Poin pertama untuk menuju Pantai Menganti, bila belum mengetahui daerah Kebumen, Anda harus menuju ke Gombong terlebih dahulu. Tapi, bila menggunakan kereta Anda bisa turun di Stasiun Gombong.
Bagi traveler yang menggunakan bus, bisa turun di dekat pos polisi dekat Pasar Gombong, ini untuk memudahkan Anda mendapatkan ojek. Saya sarankan Anda bisa sampai di Gombong sore atau malam hari dan menuju Pantai Menganti pada pagi harinya.
Sebagai referensi untuk penginapan, ada beberapa hotel di daerah Gombong yang bisa traveler jadikan tempat menginap. Berikut beberapa di antaranya ada di Jl Yos Sudarso Barat No 565, Jl Yos Sudarso Barat 559, Jl Pemuda 13, dan Jl Yos Sudarso, Wero-Gombong.
Selanjutnya, poin kedua yang perlu diperhatikan adalah 3 jalur yang bisa digunakan. Pertama, melewati Pantai Karangbolong, kedua melewati pertigaan Polsek Buayan ke arah Jatijajar, dan ketiga melewati pertigaan Rowokele arah terowongan Ijo dan Pantai Logending.
Ketika berangkat, saya menyarankan untuk menggunakan jalur ke dua. Ya, karena Anda bisa melihat pemandangan berupa bukit-bukit dengan pepohonan dan tambang kapur tradisional di kanan dan kiri jalan itu.

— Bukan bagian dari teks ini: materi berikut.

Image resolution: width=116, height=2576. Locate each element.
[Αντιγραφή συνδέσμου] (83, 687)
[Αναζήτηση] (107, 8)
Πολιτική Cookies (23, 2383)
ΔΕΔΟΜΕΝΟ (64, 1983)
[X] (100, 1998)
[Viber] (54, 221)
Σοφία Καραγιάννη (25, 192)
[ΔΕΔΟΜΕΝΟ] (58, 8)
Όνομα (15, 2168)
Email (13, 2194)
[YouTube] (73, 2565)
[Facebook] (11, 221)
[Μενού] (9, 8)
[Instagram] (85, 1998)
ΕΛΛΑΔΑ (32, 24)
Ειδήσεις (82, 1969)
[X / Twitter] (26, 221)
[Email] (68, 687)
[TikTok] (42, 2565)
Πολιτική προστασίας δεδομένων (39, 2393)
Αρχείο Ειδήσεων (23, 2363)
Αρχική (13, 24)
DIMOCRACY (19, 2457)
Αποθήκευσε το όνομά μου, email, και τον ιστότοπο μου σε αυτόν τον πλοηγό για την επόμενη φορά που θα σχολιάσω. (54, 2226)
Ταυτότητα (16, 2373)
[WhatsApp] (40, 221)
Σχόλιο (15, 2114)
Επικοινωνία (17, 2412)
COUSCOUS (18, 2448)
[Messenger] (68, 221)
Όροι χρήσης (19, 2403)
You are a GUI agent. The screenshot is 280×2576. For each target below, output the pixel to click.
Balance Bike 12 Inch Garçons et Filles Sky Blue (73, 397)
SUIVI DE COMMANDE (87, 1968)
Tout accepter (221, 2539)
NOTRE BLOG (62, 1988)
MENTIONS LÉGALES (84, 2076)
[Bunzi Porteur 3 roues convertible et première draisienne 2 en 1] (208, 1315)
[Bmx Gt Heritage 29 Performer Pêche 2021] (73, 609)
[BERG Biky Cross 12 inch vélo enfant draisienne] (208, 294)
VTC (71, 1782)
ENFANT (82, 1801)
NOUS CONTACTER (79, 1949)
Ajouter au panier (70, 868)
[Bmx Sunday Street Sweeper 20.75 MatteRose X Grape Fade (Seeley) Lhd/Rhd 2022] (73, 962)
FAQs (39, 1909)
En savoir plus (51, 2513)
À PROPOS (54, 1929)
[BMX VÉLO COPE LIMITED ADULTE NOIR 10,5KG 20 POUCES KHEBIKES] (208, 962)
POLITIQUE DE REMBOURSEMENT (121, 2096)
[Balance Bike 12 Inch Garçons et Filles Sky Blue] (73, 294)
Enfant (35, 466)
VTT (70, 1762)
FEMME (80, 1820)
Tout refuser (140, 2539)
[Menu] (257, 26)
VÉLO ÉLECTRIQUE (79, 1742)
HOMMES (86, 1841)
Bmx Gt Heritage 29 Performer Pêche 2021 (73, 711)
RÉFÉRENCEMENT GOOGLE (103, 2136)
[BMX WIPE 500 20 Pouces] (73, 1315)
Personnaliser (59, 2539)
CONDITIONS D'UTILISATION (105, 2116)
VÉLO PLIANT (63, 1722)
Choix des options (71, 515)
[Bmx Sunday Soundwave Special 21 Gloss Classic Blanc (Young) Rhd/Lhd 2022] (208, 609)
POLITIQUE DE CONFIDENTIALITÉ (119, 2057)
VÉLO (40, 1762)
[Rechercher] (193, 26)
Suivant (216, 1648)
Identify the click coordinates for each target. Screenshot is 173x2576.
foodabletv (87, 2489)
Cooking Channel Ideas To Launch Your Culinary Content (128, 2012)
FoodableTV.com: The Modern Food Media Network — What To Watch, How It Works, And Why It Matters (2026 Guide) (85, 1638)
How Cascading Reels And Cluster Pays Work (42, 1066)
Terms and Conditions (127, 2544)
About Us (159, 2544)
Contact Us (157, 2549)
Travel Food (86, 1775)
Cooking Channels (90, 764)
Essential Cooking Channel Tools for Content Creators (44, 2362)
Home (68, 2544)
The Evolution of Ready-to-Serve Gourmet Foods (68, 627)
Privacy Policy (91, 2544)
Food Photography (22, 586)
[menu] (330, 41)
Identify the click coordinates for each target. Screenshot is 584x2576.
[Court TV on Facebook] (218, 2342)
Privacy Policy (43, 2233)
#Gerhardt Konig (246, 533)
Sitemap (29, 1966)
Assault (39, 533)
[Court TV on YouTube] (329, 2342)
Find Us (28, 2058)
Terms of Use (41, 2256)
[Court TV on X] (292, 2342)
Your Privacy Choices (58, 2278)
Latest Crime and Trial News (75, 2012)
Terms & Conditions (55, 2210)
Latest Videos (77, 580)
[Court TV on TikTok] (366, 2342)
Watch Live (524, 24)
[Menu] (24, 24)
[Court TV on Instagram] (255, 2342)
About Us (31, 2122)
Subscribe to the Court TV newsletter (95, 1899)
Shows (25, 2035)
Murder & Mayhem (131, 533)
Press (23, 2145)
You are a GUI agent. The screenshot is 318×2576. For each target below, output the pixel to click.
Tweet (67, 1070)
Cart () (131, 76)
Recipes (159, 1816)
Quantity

Saat menuju ke barat dari Pasar Gombong, setelah melihat pertigaan ke selatan (kiri) menuju Pantai Karangbolong Anda ambil kiri terus sampai Polsek Buayan di kanan jalan ada pertigaan dan Anda bisa ambil kanan.
Anda akan melewati bukit bukit kapur di daerah Buayan. Setelah turun dari bukit itu dan menjumpai pertigaan, silakan ambil kiri ke arah Pantai Logending. Selanjutnya, teruskan perjalanan sampai Anda menjumpai pertigaan Pasar Logending kemudian kembali ambil kiri.
Teruskan perjalanan dan lihat ke kanan, Anda akan melihat Pantai Logending. Setelah melewati Pantai Logending Anda akan disambut lagi oleh tanjakan dan tikungan. Saya sarankan, Anda untuk melihat ke arah kanan dan kiri untuk menikmati pemandangan.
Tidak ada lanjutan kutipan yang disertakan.